British relations were also difficult with the nominally conquered Acadians. They resisted repeated British demands to swear oaths to the British crown, and eventually this sparked an exodus by the Acadians to Île-Royale and Île-Saint-Jean (present-day Prince Edward Island). By the 1740s, French leaders such as Father Jean-Louis Le Loutre orchestrated a guerrilla war with their Mi'kmaq allies against British attempts to expand Protestant settlements in peninsular Nova Scotia.

Friction also persisted between France and Britain over Acadia's borders. The boundaries were unclear as laid out by the treaty, which even the French had never formally described.
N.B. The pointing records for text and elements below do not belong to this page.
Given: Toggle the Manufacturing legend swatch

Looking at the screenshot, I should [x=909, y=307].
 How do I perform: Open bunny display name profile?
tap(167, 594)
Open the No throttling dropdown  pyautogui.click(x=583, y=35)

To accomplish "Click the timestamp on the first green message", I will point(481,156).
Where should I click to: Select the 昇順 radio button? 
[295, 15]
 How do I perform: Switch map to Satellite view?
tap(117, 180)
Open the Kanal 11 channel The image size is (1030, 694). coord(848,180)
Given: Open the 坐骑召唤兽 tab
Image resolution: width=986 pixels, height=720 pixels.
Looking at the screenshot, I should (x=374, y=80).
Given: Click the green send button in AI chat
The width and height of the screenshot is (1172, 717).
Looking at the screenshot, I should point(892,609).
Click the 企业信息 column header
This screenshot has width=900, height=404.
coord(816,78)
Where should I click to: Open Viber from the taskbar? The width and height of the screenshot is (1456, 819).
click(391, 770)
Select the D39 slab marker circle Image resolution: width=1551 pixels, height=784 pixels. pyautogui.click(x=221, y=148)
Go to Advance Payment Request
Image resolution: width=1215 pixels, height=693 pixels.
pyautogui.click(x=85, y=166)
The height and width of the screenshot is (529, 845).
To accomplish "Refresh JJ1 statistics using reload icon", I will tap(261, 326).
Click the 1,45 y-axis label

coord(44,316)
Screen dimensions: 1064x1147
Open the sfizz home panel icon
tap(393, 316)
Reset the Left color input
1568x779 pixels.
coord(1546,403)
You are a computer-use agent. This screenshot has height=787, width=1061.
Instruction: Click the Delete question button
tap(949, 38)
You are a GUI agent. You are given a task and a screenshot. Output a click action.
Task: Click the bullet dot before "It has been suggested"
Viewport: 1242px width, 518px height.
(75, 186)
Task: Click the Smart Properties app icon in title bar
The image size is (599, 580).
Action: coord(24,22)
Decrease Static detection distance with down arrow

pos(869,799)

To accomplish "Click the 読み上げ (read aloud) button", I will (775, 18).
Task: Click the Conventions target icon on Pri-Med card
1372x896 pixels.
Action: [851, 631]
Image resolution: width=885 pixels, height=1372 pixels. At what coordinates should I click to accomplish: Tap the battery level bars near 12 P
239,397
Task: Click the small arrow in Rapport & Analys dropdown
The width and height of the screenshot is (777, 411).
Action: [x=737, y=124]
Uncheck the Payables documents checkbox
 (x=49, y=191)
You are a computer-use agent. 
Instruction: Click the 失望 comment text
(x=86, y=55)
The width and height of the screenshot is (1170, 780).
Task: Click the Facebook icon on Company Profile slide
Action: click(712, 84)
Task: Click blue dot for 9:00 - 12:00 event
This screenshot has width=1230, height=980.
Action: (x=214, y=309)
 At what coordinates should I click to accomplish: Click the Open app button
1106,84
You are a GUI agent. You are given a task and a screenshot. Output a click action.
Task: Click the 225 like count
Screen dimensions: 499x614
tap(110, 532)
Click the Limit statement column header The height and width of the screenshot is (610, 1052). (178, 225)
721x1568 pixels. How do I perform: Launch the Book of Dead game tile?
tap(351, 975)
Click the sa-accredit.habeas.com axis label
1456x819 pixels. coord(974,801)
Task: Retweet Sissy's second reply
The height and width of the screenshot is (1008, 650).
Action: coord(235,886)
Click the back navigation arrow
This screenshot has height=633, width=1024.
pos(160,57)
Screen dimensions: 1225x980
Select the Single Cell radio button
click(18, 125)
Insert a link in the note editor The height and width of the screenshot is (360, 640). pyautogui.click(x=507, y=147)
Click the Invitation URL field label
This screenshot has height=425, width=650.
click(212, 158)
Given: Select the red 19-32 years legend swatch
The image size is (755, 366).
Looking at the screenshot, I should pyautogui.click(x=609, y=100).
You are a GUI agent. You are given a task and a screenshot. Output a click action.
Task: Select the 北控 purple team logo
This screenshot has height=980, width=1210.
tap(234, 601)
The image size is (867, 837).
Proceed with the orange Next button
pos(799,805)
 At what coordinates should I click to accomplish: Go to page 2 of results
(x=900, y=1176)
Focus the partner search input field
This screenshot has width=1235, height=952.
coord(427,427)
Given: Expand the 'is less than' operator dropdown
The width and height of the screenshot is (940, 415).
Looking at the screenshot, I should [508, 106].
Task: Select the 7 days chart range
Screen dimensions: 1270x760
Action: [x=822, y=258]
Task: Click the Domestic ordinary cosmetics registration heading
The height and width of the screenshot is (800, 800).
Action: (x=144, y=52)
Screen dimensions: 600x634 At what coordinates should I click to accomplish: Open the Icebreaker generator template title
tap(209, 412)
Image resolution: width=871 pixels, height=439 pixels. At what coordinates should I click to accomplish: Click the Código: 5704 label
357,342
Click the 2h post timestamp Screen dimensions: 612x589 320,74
France insisted that only the Acadian peninsula was included in the treaty (modern Nova Scotia except Cape Breton Island) and that they retained the rights to modern New Brunswick. The disputes over Acadia flared into open conflict during King George's War in the 1740s and were not resolved until the British conquest of all French North American territories in the Seven Years' War. (Note: See e.g. Parkman (1897) for the later history of British-Acadian conflict.)

===New England===
Massachusetts and New Hampshire were on the front line of the war, yet the New England colonies suffered less economic damage than other areas. Some of the costs of the war were offset by the importance of Boston as a center of shipbuilding and trade, combined with a financial windfall caused by the crown's military spending on the 1711 Quebec expedition.

===Southern colonies===
Spanish Florida never really recovered its economy or population from the effects of the war, and it was ceded to Britain in the 1763 Treaty of Paris following the Seven Years' War. Indigenous peoples who had been resettled along the Atlantic coast chafed under British rule, as did those allied to the British in this war. This discontentment flared into the 1715 Yamasee War that posed a major threat to South Carolina's viability. The loss of population in the Spanish territories contributed to the 1732 founding of the Province of Georgia, which was granted on territory that Spain had originally claimed, as was also the case with Carolina. James Moore took military action against the Tuscaroras of North Carolina in the Tuscarora War which began in 1711, and many of them fled north as refugees to join their linguistic cousins the Iroquois.

The economic costs of the war were high in some of the southern English colonies, including those that saw little military activity. Virginia, Maryland, and Pennsylvania to a lesser extent, were hit hard by the cost of shipping their export products (primarily tobacco) to European markets, and they also suffered because of several particularly bad harvests. South Carolina accumulated a significant debt burden to finance military operations.

===Trade===
The French did not fully comply with the commerce provisions of the Peace of Utrecht. They attempted to prevent English trade with remote Indigenous communities, and they erected Fort Niagara in Iroquois territory. French settlements continued to grow on the Gulf Coast, with the settlement of New Orleans in 1718 and other (unsuccessful) attempts to expand into Spanish-controlled Texas and Florida. French trading networks penetrated the continent along the waterways feeding the Gulf of Mexico, renewing conflicts with both the British and the Spanish. Trading networks established in the Mississippi River watershed, including the Ohio River valley, also brought the French into more contact with British trading networks and colonial settlements that crossed the Appalachian Mountains. Conflicting claims over that territory eventually led to war in 1754, when the French and Indian War broke out.